- FRAGMENT DOKUMENTU:
..........

MŚ 2018: W Niemczech trwa dyskusja o bojkocie mistrzostw. "To, że tam jedziemy nie znaczy, że popieramy Rosję"

Getty Images / Na zdjęciu: reprezentacja Niemiec
Getty Images / Na zdjęciu: reprezentacja Niemiec

Reprezentacja Niemiec to jeden z faworytów mistrzostw świata. U naszych zachodnich sąsiadów trwa jednak dyskusja dotycząca bojkotu tej imprezy. Wszystko przez militarne działania Rosji w Syrii.

Rosjanie od kilku miesięcy są zaangażowani militarnie w Syrii. Według ich wstępnych deklaracji, celem nalotów mieli być dżihadyści z Państwa Islamskiego, a także inne radykalne ugrupowania. Priorytetem było jednak wsparcie reżimu Baszara Asada. Podczas wojskowej operacji przetestowano ponad 200 rodzajów broni. Często zdarzało się, że zamiast wrogich oddziałów, w nalotach ginęli cywile.

Również skandal dopingowy ma wpływ na debatę toczoną w Niemczech. Eksperci obawiają się tego, że reprezentanci Rosji nie będą odpowiednio badani, a rząd pomoże im w tuszowaniu ewentualnych wpadek dopingowych. Tak było podczas ostatniej wielkiej imprezy organizowanej w Rosji - igrzysk olimpijskich w 2014 roku. Po latach wykryto wiele przypadków dopingu, a ostatecznie sportowców tego kraju wykluczono z igrzysk w Pjongczangu.

- Udział w mistrzostwach świata nie oznacza, że popieramy dany system, reżim czy władcę. Nie pozwalamy sobie na takie instrumentalne traktowanie. Niezależnie od tego gdzie gramy, zawsze najważniejsze dla nas są takie wartości jak otwartość, różnorodność czy tolerancja. Niezwykle trudno patrzy się na codzienne okropne obrazy z Syrii, zwłaszcza kiedy dotyczy to dzieci. Dlatego chcę, aby politycy znaleźli pokojowe rozwiązanie dzięki dyplomacji. Wiem, że miliony Niemców chcą, byśmy latem dobrze prezentowali się na boisku i zdobyli mistrzostwo świata. To jest nasze marzenie - odpowiedział na pytanie "Bilda" dotyczące ewentualnego bojkotu mistrzostw świata.

Niemieccy dziennikarze o możliwość bojkotu zapytali także sponsorów, piłkarzy i polityków. Odpowiedzi są różne. Jedni są za rezygnacją z występów na mundialu. Inni nie chcą łączyć sportu z polityką. - Nie widzę żadnego związku, by bojkotować mistrzostwa. Nie mogę się ich doczekać - przyznał rzecznik Bitburger Braugruppe, Axel Dahm. -  Wierzymy, że mieszanka krajów, ludzi i kultur to ważny wkład w międzynarodowe porozumienie i to niezależnie od tego, jaka jest sytuacja polityczna czy wojskowa w danym kraju - przekazał rzecznik Lufthansy.

..........

- DOSTARCZONY MATERIAŁ:
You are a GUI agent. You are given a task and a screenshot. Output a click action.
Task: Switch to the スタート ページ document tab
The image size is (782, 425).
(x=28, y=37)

..........

- KRÓTKIE ZADANIE A: Wypisz z artykułu o bojkocie mundialu fragment zaczynający się od słów „Niemieccy dziennikarze o” i kończący na słowach „przekazał rzecznik Lufthansy.”.
- KRÓTKIE ZADANIE B: Wyjaśnij na podstawie artykułu o bojkocie mundialu, dlaczego osoba odpowiadająca na pytanie „Bilda” chce, aby politycy znaleźli pokojowe rozwiązanie dzięki dyplomacji.
Materiał stanowi osobną całość, niezwiązaną z artykułem.

- ROZWIĄZANIE A:
Niemieccy dziennikarze o możliwość bojkotu zapytali także sponsorów, piłkarzy i polityków. Odpowiedzi są różne. Jedni są za rezygnacją z występów na mundialu. Inni nie chcą łączyć sportu z polityką. - Nie widzę żadnego związku, by bojkotować mistrzostwa. Nie mogę się ich doczekać - przyznał rzecznik Bitburger Braugruppe, Axel Dahm. -  Wierzymy, że mieszanka krajów, ludzi i kultur to ważny wkład w międzynarodowe porozumienie i to niezależnie od tego, jaka jest sytuacja polityczna czy wojskowa w danym kraju - przekazał rzecznik Lufthansy.

- ROZWIĄZANIE B: Powodem jest to, że niezwykle trudno patrzy się na codzienne okropne obrazy z Syrii, zwłaszcza gdy dotyczą one dzieci.